-- START RECORD EXCERPTS --

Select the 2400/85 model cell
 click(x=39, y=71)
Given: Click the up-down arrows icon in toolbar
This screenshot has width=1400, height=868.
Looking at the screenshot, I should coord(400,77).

-- END RECORD EXCERPTS --

* _PROMPT_:
Convert every line of the entries into a Markdown table with the columns "Line" and "Content", numbering each row and skipping blank lines.

* _ANSWER FOR THIS EXERCISE_:
| Line | Content |
|---|---|
| 1 | Select the 2400/85 model cell |
| 2 |  click(x=39, y=71) |
| 3 | Given: Click the up-down arrows icon in toolbar |
| 4 | This screenshot has width=1400, height=868. |
| 5 | Looking at the screenshot, I should coord(400,77). |